▸ **What you should do**
Everything from the line containing "Where should I" through the line containing "Task: Click the Yes label text" should be repeated exactly, and nothing else from the data.
====== Data for analysis ======
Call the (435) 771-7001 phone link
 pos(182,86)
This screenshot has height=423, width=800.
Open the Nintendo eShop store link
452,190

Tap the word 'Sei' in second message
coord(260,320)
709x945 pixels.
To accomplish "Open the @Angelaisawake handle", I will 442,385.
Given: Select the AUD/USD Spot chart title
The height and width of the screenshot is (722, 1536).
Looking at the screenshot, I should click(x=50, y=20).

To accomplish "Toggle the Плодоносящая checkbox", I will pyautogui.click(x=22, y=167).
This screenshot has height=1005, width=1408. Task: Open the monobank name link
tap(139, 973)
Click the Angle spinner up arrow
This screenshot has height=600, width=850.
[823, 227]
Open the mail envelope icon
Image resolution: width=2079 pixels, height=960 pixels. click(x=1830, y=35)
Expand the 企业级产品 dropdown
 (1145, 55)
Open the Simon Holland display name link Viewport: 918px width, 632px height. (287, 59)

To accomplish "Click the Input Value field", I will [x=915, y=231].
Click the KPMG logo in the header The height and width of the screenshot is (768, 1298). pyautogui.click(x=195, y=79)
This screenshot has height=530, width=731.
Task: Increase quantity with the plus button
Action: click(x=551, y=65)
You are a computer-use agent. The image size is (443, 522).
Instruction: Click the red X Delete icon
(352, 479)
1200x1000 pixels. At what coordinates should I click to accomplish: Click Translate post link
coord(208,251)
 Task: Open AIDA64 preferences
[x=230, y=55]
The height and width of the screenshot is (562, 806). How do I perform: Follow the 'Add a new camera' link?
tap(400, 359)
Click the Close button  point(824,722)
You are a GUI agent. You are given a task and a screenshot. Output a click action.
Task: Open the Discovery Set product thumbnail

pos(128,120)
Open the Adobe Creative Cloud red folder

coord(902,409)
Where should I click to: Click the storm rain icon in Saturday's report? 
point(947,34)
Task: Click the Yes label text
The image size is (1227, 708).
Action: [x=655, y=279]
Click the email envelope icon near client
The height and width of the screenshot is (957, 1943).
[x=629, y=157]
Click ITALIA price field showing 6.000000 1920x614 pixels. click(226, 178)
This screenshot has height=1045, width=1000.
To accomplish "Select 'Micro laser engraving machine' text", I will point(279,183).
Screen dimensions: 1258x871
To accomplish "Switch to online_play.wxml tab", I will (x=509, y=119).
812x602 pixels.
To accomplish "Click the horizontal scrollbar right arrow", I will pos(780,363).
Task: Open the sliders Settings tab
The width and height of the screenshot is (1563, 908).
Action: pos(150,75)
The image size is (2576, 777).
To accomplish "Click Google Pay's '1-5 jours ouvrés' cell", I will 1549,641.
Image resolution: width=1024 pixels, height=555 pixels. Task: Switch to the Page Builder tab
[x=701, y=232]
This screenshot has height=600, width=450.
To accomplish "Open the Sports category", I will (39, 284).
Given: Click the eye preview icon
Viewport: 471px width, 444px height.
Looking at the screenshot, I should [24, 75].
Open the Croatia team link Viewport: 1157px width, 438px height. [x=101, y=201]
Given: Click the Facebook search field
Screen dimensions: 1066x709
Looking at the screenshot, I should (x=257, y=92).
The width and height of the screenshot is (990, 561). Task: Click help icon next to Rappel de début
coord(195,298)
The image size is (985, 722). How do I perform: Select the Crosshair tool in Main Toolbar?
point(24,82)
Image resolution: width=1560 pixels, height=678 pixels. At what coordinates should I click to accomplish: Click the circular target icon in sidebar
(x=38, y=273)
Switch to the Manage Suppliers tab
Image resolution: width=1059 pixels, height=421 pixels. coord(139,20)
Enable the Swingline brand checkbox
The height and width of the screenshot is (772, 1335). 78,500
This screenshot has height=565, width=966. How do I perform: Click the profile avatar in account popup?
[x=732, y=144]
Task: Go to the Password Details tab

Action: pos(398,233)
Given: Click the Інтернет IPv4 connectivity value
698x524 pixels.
======
▸ **Solution to the exercise**
Where should I click to: Click the storm rain icon in Saturday's report? 
point(947,34)
Task: Click the Yes label text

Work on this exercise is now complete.